/joint-lstm-parser

Transition-based joint syntactic dependency parser and semantic role labeler using a stack LSTM RNN architecture.

Primary LanguageC++

lstm-parser

Transition-based joint syntactic dependency parser and semantic role labeler using stack LSTM RNN architecture

Required software

Checking out the project for the first time

The first time you clone the repository, you need to sync the cnn/ submodule.

git submodule init
git submodule update

Build instructions

mkdir build
cd build
cmake .. -DEIGEN3_INCLUDE_DIR=/path/to/eigen
make -j2

Train a parsing model

The data must be in the CoNLL 2009 format. For best performance, it is suggested to projectivize the treebank data.

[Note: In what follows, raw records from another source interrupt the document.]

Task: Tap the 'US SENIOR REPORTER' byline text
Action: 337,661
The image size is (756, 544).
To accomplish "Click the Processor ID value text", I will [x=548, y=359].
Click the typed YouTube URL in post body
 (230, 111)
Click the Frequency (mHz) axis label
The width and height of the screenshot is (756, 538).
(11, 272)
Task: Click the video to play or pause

As a preprocessing step, first convert the treebank data (in CoNLL 2009 format) into transitions, *.transitions (this is a format usable by the joint parser), using the following commands.

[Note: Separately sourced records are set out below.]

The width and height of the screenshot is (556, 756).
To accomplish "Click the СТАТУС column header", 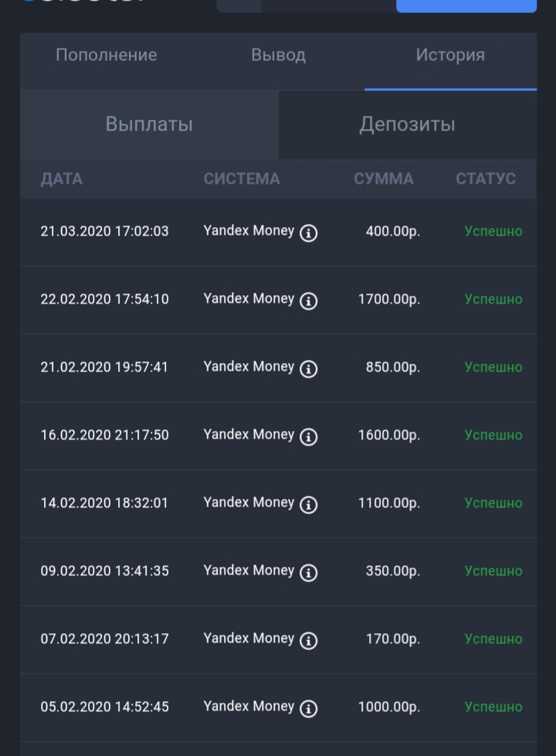I will (x=486, y=179).
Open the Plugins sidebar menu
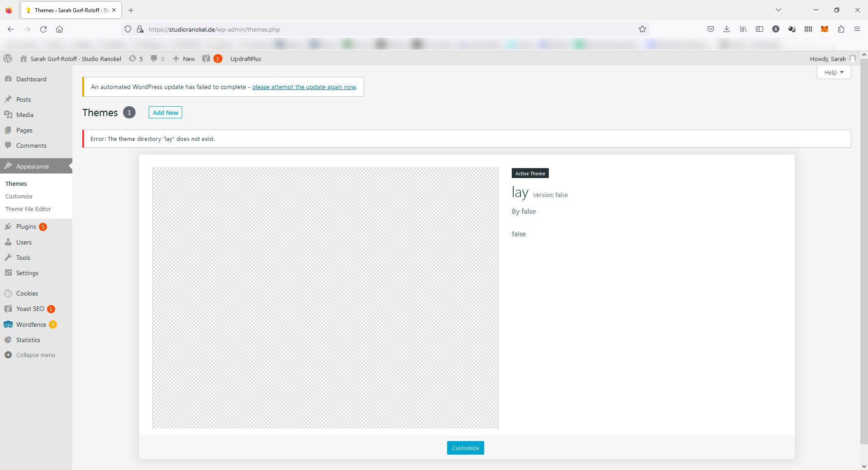Screen dimensions: 868x470 (26, 227)
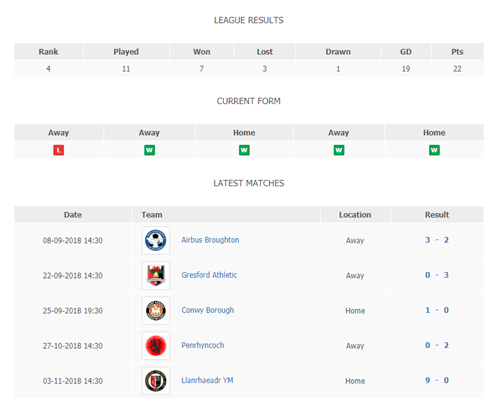
Task: Open the Gresford Athletic team link
Action: [209, 275]
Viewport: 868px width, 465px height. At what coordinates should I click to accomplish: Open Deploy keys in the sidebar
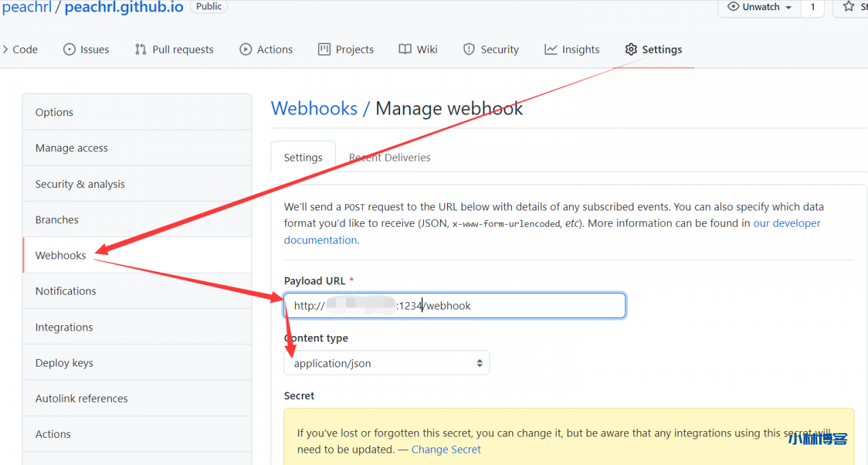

java -jar ../jointOracle.jar -inp train.conll -lemmas true > train.transitions
java -jar ../jointOracle.jar -inp dev.conll > dev.transitions

Note that it is required to set the option ``lemmas'' to true for the training data, so that an auxilliary file, train.conll.pb.lemmas is generated, which saves the lemmas of all the predicate words. The joint parser can now run on the generated files.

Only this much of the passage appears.